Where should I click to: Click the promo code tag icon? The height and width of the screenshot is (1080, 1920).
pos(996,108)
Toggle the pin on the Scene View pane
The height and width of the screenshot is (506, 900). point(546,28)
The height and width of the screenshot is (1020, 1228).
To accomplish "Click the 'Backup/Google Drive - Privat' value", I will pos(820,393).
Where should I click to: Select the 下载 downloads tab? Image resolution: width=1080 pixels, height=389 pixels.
• • • • • • •
### Written problem
Write out every one of the records above word for word, keeping each line as it stands.

### Exercise output
Where should I click to: Click the promo code tag icon? The height and width of the screenshot is (1080, 1920).
pos(996,108)
Toggle the pin on the Scene View pane
The height and width of the screenshot is (506, 900). point(546,28)
The height and width of the screenshot is (1020, 1228).
To accomplish "Click the 'Backup/Google Drive - Privat' value", I will pos(820,393).
Where should I click to: Select the 下载 downloads tab? Image resolution: width=1080 pixels, height=389 pixels.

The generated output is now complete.